◆ **The problem**: Before you finish, make sure each line of the records has been retyped exactly.

[Excerpted data Boundary: Start]

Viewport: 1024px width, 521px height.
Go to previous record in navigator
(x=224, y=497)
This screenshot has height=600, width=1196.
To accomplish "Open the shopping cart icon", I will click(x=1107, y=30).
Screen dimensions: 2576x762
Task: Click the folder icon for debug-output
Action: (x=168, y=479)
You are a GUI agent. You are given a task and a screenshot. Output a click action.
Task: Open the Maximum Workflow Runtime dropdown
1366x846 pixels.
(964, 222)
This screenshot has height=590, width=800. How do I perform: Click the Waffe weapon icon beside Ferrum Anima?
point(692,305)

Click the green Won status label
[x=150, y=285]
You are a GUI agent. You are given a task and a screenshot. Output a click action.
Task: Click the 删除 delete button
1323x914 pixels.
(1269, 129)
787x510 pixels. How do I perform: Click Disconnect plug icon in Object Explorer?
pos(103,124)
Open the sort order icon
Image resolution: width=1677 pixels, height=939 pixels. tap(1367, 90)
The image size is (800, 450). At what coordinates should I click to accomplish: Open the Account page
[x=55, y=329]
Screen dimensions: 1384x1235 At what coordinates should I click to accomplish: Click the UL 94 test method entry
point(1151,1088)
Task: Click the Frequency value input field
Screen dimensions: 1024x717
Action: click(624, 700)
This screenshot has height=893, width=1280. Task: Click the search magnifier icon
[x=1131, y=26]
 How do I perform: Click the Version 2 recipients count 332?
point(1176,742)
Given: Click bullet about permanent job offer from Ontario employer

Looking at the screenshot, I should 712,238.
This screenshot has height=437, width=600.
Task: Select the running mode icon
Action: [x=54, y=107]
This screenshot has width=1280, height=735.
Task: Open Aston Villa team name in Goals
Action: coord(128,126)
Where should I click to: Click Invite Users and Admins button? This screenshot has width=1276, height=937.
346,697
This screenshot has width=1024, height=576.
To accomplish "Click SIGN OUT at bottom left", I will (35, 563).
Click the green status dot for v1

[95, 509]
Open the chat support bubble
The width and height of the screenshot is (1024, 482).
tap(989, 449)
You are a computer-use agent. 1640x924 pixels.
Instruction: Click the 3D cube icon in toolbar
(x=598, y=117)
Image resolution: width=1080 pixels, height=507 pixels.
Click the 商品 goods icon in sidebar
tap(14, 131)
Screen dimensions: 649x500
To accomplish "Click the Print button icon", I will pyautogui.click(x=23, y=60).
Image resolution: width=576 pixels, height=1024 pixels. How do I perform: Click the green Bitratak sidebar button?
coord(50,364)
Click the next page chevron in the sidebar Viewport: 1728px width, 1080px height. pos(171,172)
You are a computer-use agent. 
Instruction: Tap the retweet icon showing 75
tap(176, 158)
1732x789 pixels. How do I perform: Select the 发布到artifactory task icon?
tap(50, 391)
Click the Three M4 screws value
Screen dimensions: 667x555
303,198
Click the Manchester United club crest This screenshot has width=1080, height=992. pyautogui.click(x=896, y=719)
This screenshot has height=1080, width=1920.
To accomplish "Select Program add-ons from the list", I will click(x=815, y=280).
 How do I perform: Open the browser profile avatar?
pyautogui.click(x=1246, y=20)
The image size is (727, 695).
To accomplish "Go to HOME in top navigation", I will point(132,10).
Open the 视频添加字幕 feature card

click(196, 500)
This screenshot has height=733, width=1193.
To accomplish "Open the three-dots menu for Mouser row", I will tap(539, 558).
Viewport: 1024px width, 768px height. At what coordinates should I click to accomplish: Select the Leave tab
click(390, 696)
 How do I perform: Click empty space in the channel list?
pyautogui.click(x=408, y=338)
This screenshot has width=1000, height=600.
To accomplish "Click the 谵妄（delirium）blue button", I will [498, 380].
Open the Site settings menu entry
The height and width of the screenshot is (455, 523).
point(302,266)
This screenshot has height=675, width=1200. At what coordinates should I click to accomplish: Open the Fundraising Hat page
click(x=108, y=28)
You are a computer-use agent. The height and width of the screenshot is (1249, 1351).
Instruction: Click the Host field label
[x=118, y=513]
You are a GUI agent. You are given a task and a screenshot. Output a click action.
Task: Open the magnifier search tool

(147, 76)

[Excerpted data Boundary: End]

◆ **Output below**:
Viewport: 1024px width, 521px height.
Go to previous record in navigator
(x=224, y=497)
This screenshot has height=600, width=1196.
To accomplish "Open the shopping cart icon", I will click(x=1107, y=30).
Screen dimensions: 2576x762
Task: Click the folder icon for debug-output
Action: (x=168, y=479)
You are a GUI agent. You are given a task and a screenshot. Output a click action.
Task: Open the Maximum Workflow Runtime dropdown
1366x846 pixels.
(964, 222)
This screenshot has height=590, width=800. How do I perform: Click the Waffe weapon icon beside Ferrum Anima?
point(692,305)

Click the green Won status label
[x=150, y=285]
You are a GUI agent. You are given a task and a screenshot. Output a click action.
Task: Click the 删除 delete button
1323x914 pixels.
(1269, 129)
787x510 pixels. How do I perform: Click Disconnect plug icon in Object Explorer?
pos(103,124)
Open the sort order icon
Image resolution: width=1677 pixels, height=939 pixels. tap(1367, 90)
The image size is (800, 450). At what coordinates should I click to accomplish: Open the Account page
[x=55, y=329]
Screen dimensions: 1384x1235 At what coordinates should I click to accomplish: Click the UL 94 test method entry
point(1151,1088)
Task: Click the Frequency value input field
Screen dimensions: 1024x717
Action: click(624, 700)
This screenshot has height=893, width=1280. Task: Click the search magnifier icon
[x=1131, y=26]
 How do I perform: Click the Version 2 recipients count 332?
point(1176,742)
Given: Click bullet about permanent job offer from Ontario employer

Looking at the screenshot, I should 712,238.
This screenshot has height=437, width=600.
Task: Select the running mode icon
Action: [x=54, y=107]
This screenshot has width=1280, height=735.
Task: Open Aston Villa team name in Goals
Action: coord(128,126)
Where should I click to: Click Invite Users and Admins button? This screenshot has width=1276, height=937.
346,697
This screenshot has width=1024, height=576.
To accomplish "Click SIGN OUT at bottom left", I will (35, 563).
Click the green status dot for v1

[95, 509]
Open the chat support bubble
The width and height of the screenshot is (1024, 482).
tap(989, 449)
You are a computer-use agent. 1640x924 pixels.
Instruction: Click the 3D cube icon in toolbar
(x=598, y=117)
Image resolution: width=1080 pixels, height=507 pixels.
Click the 商品 goods icon in sidebar
tap(14, 131)
Screen dimensions: 649x500
To accomplish "Click the Print button icon", I will pyautogui.click(x=23, y=60).
Image resolution: width=576 pixels, height=1024 pixels. How do I perform: Click the green Bitratak sidebar button?
coord(50,364)
Click the next page chevron in the sidebar Viewport: 1728px width, 1080px height. pos(171,172)
You are a computer-use agent. 
Instruction: Tap the retweet icon showing 75
tap(176, 158)
1732x789 pixels. How do I perform: Select the 发布到artifactory task icon?
tap(50, 391)
Click the Three M4 screws value
Screen dimensions: 667x555
303,198
Click the Manchester United club crest This screenshot has width=1080, height=992. pyautogui.click(x=896, y=719)
This screenshot has height=1080, width=1920.
To accomplish "Select Program add-ons from the list", I will click(x=815, y=280).
 How do I perform: Open the browser profile avatar?
pyautogui.click(x=1246, y=20)
The image size is (727, 695).
To accomplish "Go to HOME in top navigation", I will point(132,10).
Open the 视频添加字幕 feature card

click(196, 500)
This screenshot has height=733, width=1193.
To accomplish "Open the three-dots menu for Mouser row", I will tap(539, 558).
Viewport: 1024px width, 768px height. At what coordinates should I click to accomplish: Select the Leave tab
click(390, 696)
 How do I perform: Click empty space in the channel list?
pyautogui.click(x=408, y=338)
This screenshot has width=1000, height=600.
To accomplish "Click the 谵妄（delirium）blue button", I will [498, 380].
Open the Site settings menu entry
The height and width of the screenshot is (455, 523).
point(302,266)
This screenshot has height=675, width=1200. At what coordinates should I click to accomplish: Open the Fundraising Hat page
click(x=108, y=28)
You are a computer-use agent. The height and width of the screenshot is (1249, 1351).
Instruction: Click the Host field label
[x=118, y=513]
You are a GUI agent. You are given a task and a screenshot. Output a click action.
Task: Open the magnifier search tool

(147, 76)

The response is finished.